In the console game, these missions include fighting crazed humans, escorting survivors, and uncovering the details of the zombie outbreak. All of that is gone from Dead Rising Mobile, and instead Frank becomes an errand boy who has to complete pointless tasks. These include killing scores of zombies, of course, but also finding lottery tickets, hamburger coupons, and lost shoes and earrings. In other words, absolutely nothing that would help any rational survivor. You just want Frank to say, “Sorry lady, but your lost earring is not worth dying over.”
Guiding you from mission to mission is the most worthless floating arrow we’ve ever seen in a game. If your car’s GPS had Dead Rising Mobile’s guidance system, you’d accidentally drive into a lake because it told you that was the quickest route. The arrow will not-so-helpfully guide you straight into impassible walls instead of helping you through the mall, or point straight up when it should be telling you how to find the stairs.
You can eventually ignore the arrow once you become familiar with the mini-mall’s layout and start relying more on the map. But it’ll take some time, and it still won’t help you on some missions where your objective is randomly placed.
There are more clunky frustrations like this throughout Dead Rising Mobile. You can’t move the camera, so if it spins the wrong way during hectic fights, you’ll have to stand still and give the nearby zombies a biting chance so that the camera will reset. In addition, certain weapons like knives and guns can be hard to come by, but you’ll find plenty of knife and gun-wielding zombies that won’t drop their weapons for you when you kill them.

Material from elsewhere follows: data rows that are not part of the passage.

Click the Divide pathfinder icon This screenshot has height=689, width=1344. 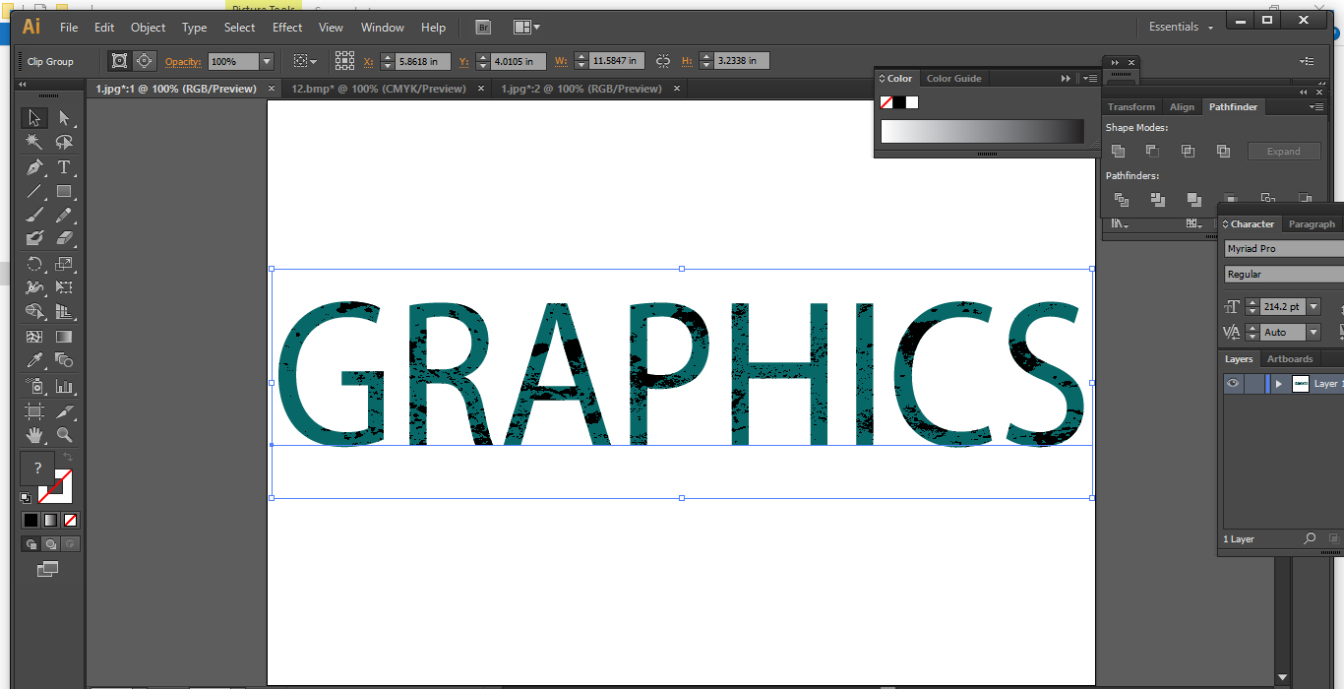(x=1121, y=199)
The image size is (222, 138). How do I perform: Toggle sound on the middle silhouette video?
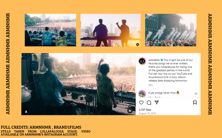(x=137, y=44)
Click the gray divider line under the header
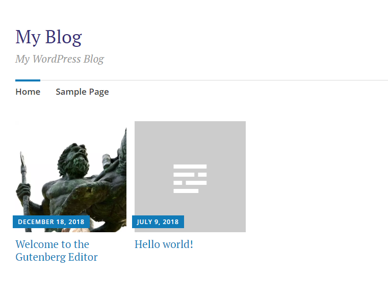 [214, 80]
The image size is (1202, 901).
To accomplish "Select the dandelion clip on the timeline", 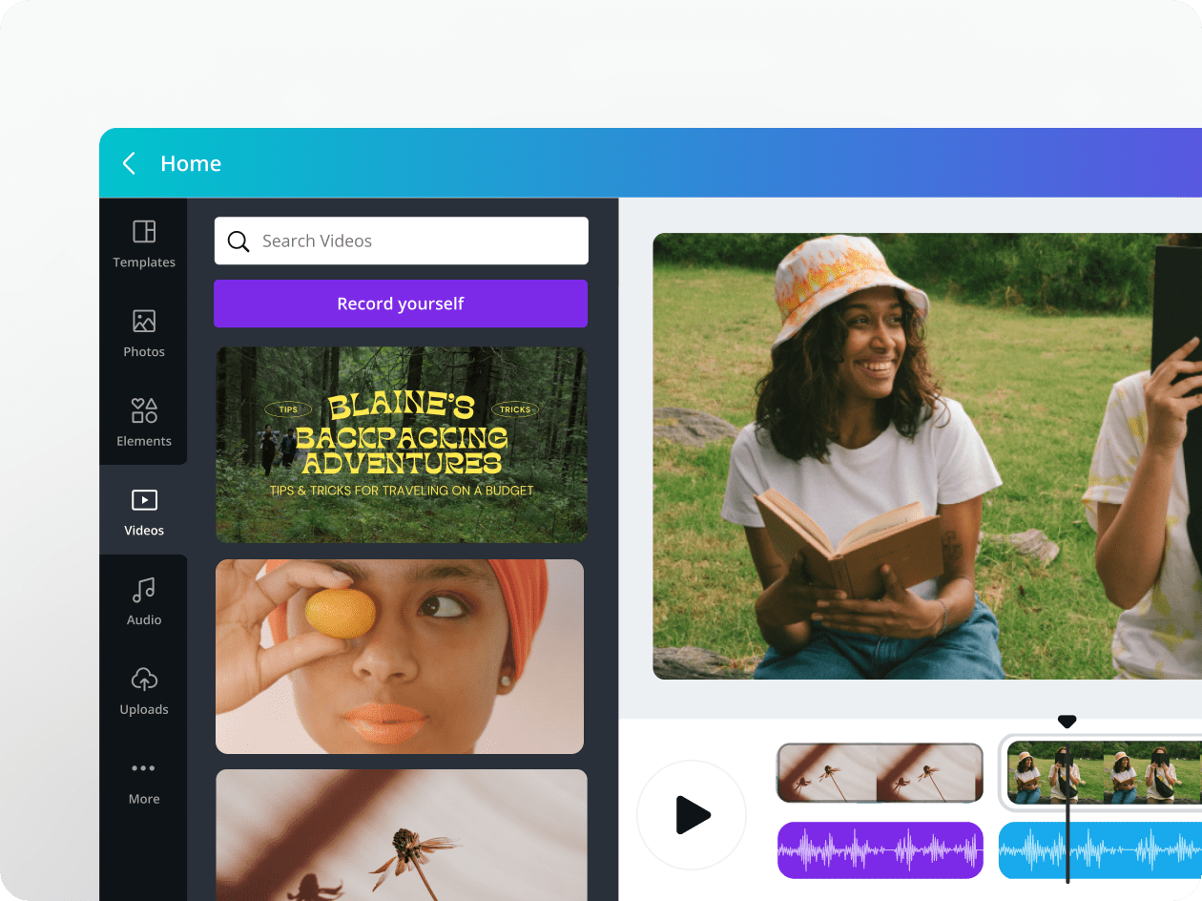I will [879, 772].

The frustrations don’t end there. If you try to perform too many special moves, Frank will get hungry. You’ll then have to search for food for him, which takes up precious inventory slots better reserved for weapons. Also, you can only complete so many missions in a day, a confusing limitation for a paid game, but Dead Rising Mobile’s internal clock can be fooled by setting the date and time on your iDevice a day ahead.
The fun moments in Dead Rising Mobile are few and far between. We were pleasantly surprised when we reached a mission objective, only to turn around and find the way blocked by newly-materialized zombies. Dead Rising Mobile also sports an unusual Twitter and Facebook integration, where you can call for help on social networking sites and have your friends come “rescue” you.
The visuals aren’t bad, and there are plenty of zombies everywhere in the mall. We even have to admit, we grinned when we finally got to turn an industrial drill on some zombies and spin them around like a helicopter blade.
But these rare moments are not worth the tedium and frustration of playing this game all the way through. Dead Rising Mobile is far from the best of the App Store zombie games, and we’d recommend using the cash you’d save to rent the console versions instead.